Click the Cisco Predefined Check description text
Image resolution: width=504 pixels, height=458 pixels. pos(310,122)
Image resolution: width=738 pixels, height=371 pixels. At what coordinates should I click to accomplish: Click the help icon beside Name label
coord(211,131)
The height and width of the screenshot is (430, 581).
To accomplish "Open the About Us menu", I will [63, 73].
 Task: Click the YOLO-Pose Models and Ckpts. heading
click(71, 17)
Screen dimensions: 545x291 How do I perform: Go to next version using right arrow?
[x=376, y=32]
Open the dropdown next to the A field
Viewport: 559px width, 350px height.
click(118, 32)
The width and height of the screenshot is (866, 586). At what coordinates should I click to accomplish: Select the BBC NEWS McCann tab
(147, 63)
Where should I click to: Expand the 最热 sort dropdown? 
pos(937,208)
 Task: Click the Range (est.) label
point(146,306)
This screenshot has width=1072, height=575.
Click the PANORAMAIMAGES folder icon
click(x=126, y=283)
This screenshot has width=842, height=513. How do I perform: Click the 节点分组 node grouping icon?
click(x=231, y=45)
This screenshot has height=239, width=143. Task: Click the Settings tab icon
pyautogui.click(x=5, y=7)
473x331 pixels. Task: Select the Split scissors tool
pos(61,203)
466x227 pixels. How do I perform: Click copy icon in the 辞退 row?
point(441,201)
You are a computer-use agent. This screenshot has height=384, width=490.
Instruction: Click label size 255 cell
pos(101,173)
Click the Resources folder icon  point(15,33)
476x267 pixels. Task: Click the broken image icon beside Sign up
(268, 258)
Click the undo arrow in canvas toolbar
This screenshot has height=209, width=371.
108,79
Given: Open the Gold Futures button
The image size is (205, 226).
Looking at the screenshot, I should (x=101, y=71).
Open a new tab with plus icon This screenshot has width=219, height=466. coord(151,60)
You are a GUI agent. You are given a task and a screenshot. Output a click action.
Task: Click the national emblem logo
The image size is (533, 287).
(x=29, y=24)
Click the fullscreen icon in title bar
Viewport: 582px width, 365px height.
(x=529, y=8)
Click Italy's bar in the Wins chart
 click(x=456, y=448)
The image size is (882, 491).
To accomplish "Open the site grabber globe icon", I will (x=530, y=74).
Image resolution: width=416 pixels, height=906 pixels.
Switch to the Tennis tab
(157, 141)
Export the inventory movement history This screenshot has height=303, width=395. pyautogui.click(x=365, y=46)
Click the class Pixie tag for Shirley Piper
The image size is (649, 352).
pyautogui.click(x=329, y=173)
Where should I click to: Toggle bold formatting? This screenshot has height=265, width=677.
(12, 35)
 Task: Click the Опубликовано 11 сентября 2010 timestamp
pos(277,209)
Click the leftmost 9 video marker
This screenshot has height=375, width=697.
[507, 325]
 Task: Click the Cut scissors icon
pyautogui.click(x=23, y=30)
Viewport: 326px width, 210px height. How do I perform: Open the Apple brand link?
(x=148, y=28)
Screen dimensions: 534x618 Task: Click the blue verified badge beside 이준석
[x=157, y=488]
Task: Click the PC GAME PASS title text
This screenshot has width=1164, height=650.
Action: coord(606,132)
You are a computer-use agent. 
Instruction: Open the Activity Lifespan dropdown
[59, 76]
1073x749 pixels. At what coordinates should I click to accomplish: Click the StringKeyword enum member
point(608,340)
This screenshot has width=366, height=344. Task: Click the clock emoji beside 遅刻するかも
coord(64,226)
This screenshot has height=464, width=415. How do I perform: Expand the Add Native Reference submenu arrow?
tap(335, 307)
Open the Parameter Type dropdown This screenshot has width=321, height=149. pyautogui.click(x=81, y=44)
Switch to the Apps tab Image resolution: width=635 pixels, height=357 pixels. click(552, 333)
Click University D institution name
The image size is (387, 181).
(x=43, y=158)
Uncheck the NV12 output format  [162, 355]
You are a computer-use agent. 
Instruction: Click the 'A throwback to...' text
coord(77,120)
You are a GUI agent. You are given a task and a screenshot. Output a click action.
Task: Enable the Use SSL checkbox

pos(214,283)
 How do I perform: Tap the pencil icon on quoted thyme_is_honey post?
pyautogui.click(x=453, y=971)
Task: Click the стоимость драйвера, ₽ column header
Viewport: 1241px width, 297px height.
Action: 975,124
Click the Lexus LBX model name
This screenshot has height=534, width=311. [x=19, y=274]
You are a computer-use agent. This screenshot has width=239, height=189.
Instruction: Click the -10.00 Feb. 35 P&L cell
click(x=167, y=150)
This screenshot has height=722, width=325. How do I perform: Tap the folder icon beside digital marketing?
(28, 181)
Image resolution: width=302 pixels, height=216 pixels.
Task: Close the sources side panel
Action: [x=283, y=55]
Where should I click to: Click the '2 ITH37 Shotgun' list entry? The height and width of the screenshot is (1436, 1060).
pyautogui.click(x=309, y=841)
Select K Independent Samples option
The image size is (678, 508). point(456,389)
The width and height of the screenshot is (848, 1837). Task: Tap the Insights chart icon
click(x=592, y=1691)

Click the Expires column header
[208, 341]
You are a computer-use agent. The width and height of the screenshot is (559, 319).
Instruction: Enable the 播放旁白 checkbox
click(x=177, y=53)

Task objective - Without any alteration, repeat the entire listing.

Exercise answer -
Click the Cisco Predefined Check description text
Image resolution: width=504 pixels, height=458 pixels. pos(310,122)
Image resolution: width=738 pixels, height=371 pixels. At what coordinates should I click to accomplish: Click the help icon beside Name label
coord(211,131)
The height and width of the screenshot is (430, 581).
To accomplish "Open the About Us menu", I will [63, 73].
 Task: Click the YOLO-Pose Models and Ckpts. heading
click(71, 17)
Screen dimensions: 545x291 How do I perform: Go to next version using right arrow?
[x=376, y=32]
Open the dropdown next to the A field
Viewport: 559px width, 350px height.
click(118, 32)
The width and height of the screenshot is (866, 586). At what coordinates should I click to accomplish: Select the BBC NEWS McCann tab
(147, 63)
Where should I click to: Expand the 最热 sort dropdown? 
pos(937,208)
 Task: Click the Range (est.) label
point(146,306)
This screenshot has width=1072, height=575.
Click the PANORAMAIMAGES folder icon
click(x=126, y=283)
This screenshot has width=842, height=513. How do I perform: Click the 节点分组 node grouping icon?
click(x=231, y=45)
This screenshot has height=239, width=143. Task: Click the Settings tab icon
pyautogui.click(x=5, y=7)
473x331 pixels. Task: Select the Split scissors tool
pos(61,203)
466x227 pixels. How do I perform: Click copy icon in the 辞退 row?
point(441,201)
You are a computer-use agent. This screenshot has height=384, width=490.
Instruction: Click label size 255 cell
pos(101,173)
Click the Resources folder icon  point(15,33)
476x267 pixels. Task: Click the broken image icon beside Sign up
(268, 258)
Click the undo arrow in canvas toolbar
This screenshot has height=209, width=371.
108,79
Given: Open the Gold Futures button
The image size is (205, 226).
Looking at the screenshot, I should (x=101, y=71).
Open a new tab with plus icon This screenshot has width=219, height=466. coord(151,60)
You are a GUI agent. You are given a task and a screenshot. Output a click action.
Task: Click the national emblem logo
The image size is (533, 287).
(x=29, y=24)
Click the fullscreen icon in title bar
Viewport: 582px width, 365px height.
(x=529, y=8)
Click Italy's bar in the Wins chart
 click(x=456, y=448)
The image size is (882, 491).
To accomplish "Open the site grabber globe icon", I will (x=530, y=74).
Image resolution: width=416 pixels, height=906 pixels.
Switch to the Tennis tab
(157, 141)
Export the inventory movement history This screenshot has height=303, width=395. pyautogui.click(x=365, y=46)
Click the class Pixie tag for Shirley Piper
The image size is (649, 352).
pyautogui.click(x=329, y=173)
Where should I click to: Toggle bold formatting? This screenshot has height=265, width=677.
(12, 35)
 Task: Click the Опубликовано 11 сентября 2010 timestamp
pos(277,209)
Click the leftmost 9 video marker
This screenshot has height=375, width=697.
[507, 325]
 Task: Click the Cut scissors icon
pyautogui.click(x=23, y=30)
Viewport: 326px width, 210px height. How do I perform: Open the Apple brand link?
(x=148, y=28)
Screen dimensions: 534x618 Task: Click the blue verified badge beside 이준석
[x=157, y=488]
Task: Click the PC GAME PASS title text
This screenshot has width=1164, height=650.
Action: coord(606,132)
You are a computer-use agent. 
Instruction: Open the Activity Lifespan dropdown
[59, 76]
1073x749 pixels. At what coordinates should I click to accomplish: Click the StringKeyword enum member
point(608,340)
This screenshot has width=366, height=344. Task: Click the clock emoji beside 遅刻するかも
coord(64,226)
This screenshot has height=464, width=415. How do I perform: Expand the Add Native Reference submenu arrow?
tap(335, 307)
Open the Parameter Type dropdown This screenshot has width=321, height=149. pyautogui.click(x=81, y=44)
Switch to the Apps tab Image resolution: width=635 pixels, height=357 pixels. click(552, 333)
Click University D institution name
The image size is (387, 181).
(x=43, y=158)
Uncheck the NV12 output format  [162, 355]
You are a computer-use agent. 
Instruction: Click the 'A throwback to...' text
coord(77,120)
You are a GUI agent. You are given a task and a screenshot. Output a click action.
Task: Enable the Use SSL checkbox

pos(214,283)
 How do I perform: Tap the pencil icon on quoted thyme_is_honey post?
pyautogui.click(x=453, y=971)
Task: Click the стоимость драйвера, ₽ column header
Viewport: 1241px width, 297px height.
Action: 975,124
Click the Lexus LBX model name
This screenshot has height=534, width=311. [x=19, y=274]
You are a computer-use agent. This screenshot has width=239, height=189.
Instruction: Click the -10.00 Feb. 35 P&L cell
click(x=167, y=150)
This screenshot has height=722, width=325. How do I perform: Tap the folder icon beside digital marketing?
(28, 181)
Image resolution: width=302 pixels, height=216 pixels.
Task: Close the sources side panel
Action: [x=283, y=55]
Where should I click to: Click the '2 ITH37 Shotgun' list entry? The height and width of the screenshot is (1436, 1060).
pyautogui.click(x=309, y=841)
Select K Independent Samples option
The image size is (678, 508). point(456,389)
The width and height of the screenshot is (848, 1837). Task: Tap the Insights chart icon
click(x=592, y=1691)

Click the Expires column header
[208, 341]
You are a computer-use agent. The width and height of the screenshot is (559, 319).
Instruction: Enable the 播放旁白 checkbox
click(x=177, y=53)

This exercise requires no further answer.